* [Task]: When you reach the line containing "Delete the Email Content Generator template", stop after it; until then, copy each line of the listing exactly, starting with the first.
::::
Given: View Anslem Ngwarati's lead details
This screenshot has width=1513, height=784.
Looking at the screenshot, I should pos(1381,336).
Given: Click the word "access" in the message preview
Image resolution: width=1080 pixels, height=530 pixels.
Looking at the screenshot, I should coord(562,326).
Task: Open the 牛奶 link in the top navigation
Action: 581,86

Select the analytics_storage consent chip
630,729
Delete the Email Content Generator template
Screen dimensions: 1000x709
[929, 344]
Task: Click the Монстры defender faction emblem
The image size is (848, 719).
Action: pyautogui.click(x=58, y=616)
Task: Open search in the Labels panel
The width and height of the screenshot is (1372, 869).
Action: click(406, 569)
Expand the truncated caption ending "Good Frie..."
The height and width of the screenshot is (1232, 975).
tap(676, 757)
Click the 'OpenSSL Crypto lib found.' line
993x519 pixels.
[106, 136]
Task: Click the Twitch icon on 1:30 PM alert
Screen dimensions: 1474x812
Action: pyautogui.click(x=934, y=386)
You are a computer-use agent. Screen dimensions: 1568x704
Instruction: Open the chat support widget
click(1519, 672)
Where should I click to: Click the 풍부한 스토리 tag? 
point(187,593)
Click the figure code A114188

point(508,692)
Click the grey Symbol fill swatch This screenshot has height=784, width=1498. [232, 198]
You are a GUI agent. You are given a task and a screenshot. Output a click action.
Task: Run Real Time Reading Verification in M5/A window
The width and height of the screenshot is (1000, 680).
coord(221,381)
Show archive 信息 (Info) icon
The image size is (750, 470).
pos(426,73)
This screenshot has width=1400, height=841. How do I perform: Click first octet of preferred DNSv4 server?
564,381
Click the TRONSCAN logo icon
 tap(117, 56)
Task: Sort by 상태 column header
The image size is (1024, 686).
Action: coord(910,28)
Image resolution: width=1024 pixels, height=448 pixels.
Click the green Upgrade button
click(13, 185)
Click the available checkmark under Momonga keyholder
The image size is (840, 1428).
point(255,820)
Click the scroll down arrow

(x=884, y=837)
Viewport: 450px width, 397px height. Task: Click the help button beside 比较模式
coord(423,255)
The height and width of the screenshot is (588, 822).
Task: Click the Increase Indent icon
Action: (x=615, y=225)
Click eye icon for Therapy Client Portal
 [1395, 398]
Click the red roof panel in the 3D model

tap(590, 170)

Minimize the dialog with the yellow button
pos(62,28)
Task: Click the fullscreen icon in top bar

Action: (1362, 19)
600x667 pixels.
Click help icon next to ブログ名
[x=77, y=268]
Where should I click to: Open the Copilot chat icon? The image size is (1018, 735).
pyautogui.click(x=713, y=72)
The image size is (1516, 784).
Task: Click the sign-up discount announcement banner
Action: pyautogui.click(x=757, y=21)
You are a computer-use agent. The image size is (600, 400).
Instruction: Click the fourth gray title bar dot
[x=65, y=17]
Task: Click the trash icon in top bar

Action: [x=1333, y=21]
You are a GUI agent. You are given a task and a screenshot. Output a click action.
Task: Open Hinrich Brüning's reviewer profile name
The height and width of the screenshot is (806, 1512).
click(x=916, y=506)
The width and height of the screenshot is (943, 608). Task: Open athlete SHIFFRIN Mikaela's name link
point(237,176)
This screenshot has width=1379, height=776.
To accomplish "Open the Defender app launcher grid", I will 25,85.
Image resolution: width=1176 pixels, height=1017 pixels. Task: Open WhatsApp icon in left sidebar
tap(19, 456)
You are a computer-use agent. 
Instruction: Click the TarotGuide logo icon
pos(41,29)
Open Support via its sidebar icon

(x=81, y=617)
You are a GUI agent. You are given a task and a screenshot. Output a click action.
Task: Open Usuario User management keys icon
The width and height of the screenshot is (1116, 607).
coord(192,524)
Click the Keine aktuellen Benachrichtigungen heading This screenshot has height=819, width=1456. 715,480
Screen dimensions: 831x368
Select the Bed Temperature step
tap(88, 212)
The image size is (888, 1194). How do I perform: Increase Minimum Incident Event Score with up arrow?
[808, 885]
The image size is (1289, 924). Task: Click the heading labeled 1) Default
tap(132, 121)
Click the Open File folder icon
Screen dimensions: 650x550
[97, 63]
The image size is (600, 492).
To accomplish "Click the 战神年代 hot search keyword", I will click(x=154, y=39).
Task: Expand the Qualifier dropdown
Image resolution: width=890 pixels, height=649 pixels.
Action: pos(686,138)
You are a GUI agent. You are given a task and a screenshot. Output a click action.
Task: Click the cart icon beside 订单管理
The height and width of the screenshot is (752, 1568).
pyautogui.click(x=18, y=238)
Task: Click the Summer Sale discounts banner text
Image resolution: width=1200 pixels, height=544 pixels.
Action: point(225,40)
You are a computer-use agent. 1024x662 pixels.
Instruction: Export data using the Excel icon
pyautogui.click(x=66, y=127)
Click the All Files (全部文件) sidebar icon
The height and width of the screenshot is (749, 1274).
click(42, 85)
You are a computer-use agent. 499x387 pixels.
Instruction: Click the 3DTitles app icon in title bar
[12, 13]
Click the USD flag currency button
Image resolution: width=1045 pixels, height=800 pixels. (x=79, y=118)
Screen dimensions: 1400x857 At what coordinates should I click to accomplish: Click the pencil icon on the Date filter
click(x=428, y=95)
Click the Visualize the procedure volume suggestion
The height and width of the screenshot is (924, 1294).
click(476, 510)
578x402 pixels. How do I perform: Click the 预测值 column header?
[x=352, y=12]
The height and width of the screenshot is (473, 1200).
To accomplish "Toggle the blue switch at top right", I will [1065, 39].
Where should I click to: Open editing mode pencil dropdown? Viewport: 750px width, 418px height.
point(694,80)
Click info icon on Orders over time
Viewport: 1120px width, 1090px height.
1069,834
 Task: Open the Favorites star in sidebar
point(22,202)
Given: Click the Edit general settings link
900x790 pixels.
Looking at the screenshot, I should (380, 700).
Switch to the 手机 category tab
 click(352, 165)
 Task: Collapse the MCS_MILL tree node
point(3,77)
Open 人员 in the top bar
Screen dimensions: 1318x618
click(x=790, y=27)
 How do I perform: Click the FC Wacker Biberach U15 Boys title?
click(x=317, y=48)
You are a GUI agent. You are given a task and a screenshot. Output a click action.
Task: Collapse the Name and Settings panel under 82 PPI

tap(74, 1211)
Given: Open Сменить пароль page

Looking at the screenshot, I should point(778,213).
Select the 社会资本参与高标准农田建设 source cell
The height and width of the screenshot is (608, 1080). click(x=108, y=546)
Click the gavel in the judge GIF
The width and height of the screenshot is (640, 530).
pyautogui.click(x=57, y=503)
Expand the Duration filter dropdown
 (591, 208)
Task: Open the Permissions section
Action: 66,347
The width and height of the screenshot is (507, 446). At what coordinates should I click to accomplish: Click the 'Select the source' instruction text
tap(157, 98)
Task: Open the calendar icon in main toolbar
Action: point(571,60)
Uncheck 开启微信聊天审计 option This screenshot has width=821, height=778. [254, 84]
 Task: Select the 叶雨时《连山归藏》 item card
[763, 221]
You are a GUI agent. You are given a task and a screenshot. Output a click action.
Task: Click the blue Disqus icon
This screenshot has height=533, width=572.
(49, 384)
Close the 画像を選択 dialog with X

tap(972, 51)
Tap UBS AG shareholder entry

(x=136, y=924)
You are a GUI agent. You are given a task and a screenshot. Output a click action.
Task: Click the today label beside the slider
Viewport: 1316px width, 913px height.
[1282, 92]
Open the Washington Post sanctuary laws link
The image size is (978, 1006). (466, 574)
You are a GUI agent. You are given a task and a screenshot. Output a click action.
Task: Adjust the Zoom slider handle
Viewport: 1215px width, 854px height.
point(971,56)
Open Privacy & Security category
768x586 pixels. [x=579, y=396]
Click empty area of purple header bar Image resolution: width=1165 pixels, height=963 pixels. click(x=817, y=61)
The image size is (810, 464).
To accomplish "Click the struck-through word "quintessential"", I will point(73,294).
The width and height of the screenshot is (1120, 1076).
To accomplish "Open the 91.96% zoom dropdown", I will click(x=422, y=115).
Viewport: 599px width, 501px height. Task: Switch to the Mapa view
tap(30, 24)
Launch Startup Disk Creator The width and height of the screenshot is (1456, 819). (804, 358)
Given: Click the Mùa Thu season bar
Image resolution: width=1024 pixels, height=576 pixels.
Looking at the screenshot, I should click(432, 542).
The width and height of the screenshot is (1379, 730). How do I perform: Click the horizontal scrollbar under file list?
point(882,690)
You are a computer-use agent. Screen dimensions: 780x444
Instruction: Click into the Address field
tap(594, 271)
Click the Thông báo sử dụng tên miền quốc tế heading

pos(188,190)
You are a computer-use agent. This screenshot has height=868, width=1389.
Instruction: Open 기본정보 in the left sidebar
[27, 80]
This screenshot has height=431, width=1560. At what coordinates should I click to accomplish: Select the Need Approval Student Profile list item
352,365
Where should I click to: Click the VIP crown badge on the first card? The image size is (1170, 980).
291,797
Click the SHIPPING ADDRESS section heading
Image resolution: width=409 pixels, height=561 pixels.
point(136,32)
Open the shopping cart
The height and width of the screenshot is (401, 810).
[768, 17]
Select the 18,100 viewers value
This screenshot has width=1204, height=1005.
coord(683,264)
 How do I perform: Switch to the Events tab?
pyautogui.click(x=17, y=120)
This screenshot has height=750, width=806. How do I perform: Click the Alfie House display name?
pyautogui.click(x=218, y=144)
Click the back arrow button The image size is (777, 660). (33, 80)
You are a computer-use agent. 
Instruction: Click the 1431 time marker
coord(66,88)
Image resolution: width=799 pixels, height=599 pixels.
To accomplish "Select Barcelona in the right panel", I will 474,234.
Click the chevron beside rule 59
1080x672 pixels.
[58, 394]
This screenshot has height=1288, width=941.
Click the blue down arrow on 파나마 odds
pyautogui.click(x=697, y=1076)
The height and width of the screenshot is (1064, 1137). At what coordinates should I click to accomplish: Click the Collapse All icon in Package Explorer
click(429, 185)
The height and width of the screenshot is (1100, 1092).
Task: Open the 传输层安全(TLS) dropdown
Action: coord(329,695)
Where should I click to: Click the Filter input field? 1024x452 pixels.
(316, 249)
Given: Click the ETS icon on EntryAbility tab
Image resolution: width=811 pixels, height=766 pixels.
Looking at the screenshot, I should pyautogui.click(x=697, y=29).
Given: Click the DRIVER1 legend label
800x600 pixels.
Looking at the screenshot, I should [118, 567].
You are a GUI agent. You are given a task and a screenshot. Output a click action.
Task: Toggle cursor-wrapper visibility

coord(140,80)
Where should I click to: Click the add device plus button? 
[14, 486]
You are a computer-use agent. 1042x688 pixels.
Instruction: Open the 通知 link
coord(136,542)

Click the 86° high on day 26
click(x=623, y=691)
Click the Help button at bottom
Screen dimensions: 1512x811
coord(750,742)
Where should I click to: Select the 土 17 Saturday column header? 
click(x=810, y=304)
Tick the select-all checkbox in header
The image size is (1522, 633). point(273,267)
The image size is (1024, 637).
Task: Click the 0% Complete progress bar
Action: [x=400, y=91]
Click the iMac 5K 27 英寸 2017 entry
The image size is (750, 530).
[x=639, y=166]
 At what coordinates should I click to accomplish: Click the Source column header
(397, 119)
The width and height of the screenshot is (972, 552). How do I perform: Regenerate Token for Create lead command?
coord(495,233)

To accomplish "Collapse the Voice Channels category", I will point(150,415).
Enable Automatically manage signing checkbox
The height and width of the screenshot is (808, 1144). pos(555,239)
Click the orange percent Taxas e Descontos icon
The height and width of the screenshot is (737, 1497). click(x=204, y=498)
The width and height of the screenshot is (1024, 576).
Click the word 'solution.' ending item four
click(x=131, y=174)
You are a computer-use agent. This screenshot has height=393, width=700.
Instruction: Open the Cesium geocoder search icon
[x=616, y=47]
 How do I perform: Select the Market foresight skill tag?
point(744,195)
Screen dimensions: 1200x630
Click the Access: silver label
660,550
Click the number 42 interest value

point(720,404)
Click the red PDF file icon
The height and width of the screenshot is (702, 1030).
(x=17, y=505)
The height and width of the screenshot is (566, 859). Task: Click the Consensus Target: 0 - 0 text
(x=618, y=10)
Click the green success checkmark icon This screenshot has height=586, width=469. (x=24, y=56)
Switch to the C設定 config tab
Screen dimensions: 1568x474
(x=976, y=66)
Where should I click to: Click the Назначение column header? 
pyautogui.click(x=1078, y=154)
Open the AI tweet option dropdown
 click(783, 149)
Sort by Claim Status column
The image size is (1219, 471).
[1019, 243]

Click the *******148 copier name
::::
* [Answer]:
Given: View Anslem Ngwarati's lead details
This screenshot has width=1513, height=784.
Looking at the screenshot, I should pos(1381,336).
Given: Click the word "access" in the message preview
Image resolution: width=1080 pixels, height=530 pixels.
Looking at the screenshot, I should coord(562,326).
Task: Open the 牛奶 link in the top navigation
Action: 581,86

Select the analytics_storage consent chip
630,729
Delete the Email Content Generator template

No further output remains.